+++ DATA FOR THE TASK +++

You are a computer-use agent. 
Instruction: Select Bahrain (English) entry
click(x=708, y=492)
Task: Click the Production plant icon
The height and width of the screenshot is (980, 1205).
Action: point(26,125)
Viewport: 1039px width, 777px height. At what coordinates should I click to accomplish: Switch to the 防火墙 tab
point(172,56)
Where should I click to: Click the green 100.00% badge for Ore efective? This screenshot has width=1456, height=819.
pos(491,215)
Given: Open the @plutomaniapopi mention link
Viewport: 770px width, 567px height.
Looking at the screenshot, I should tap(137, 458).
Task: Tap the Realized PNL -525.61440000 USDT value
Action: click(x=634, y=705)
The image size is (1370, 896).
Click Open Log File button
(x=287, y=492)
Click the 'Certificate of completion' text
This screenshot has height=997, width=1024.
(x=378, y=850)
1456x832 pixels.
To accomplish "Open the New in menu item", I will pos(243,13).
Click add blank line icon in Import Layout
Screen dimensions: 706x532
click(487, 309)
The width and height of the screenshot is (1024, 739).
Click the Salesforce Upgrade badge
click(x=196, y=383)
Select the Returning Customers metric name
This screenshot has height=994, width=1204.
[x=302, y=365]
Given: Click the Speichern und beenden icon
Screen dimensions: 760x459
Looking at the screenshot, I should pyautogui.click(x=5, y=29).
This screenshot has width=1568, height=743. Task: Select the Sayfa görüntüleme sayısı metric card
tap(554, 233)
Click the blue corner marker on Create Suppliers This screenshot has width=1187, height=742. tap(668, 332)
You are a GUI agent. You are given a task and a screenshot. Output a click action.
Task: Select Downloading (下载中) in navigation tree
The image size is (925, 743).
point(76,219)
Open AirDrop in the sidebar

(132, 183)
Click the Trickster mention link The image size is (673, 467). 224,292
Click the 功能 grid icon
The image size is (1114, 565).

+++

- _INSTRUCTION_: Rewrite all of the items above, replacing "Screen dimensions" with "Display size" and leaving everything else unchanged.

- _EXPECTED ANSWER_:
You are a computer-use agent. 
Instruction: Select Bahrain (English) entry
click(x=708, y=492)
Task: Click the Production plant icon
The height and width of the screenshot is (980, 1205).
Action: point(26,125)
Viewport: 1039px width, 777px height. At what coordinates should I click to accomplish: Switch to the 防火墙 tab
point(172,56)
Where should I click to: Click the green 100.00% badge for Ore efective? This screenshot has width=1456, height=819.
pos(491,215)
Given: Open the @plutomaniapopi mention link
Viewport: 770px width, 567px height.
Looking at the screenshot, I should tap(137, 458).
Task: Tap the Realized PNL -525.61440000 USDT value
Action: click(x=634, y=705)
The image size is (1370, 896).
Click Open Log File button
(x=287, y=492)
Click the 'Certificate of completion' text
This screenshot has height=997, width=1024.
(x=378, y=850)
1456x832 pixels.
To accomplish "Open the New in menu item", I will pos(243,13).
Click add blank line icon in Import Layout
Display size: 706x532
click(487, 309)
The width and height of the screenshot is (1024, 739).
Click the Salesforce Upgrade badge
click(x=196, y=383)
Select the Returning Customers metric name
This screenshot has height=994, width=1204.
[x=302, y=365]
Given: Click the Speichern und beenden icon
Display size: 760x459
Looking at the screenshot, I should pyautogui.click(x=5, y=29).
This screenshot has width=1568, height=743. Task: Select the Sayfa görüntüleme sayısı metric card
tap(554, 233)
Click the blue corner marker on Create Suppliers This screenshot has width=1187, height=742. tap(668, 332)
You are a GUI agent. You are given a task and a screenshot. Output a click action.
Task: Select Downloading (下载中) in navigation tree
The image size is (925, 743).
point(76,219)
Open AirDrop in the sidebar

(132, 183)
Click the Trickster mention link The image size is (673, 467). 224,292
Click the 功能 grid icon
The image size is (1114, 565).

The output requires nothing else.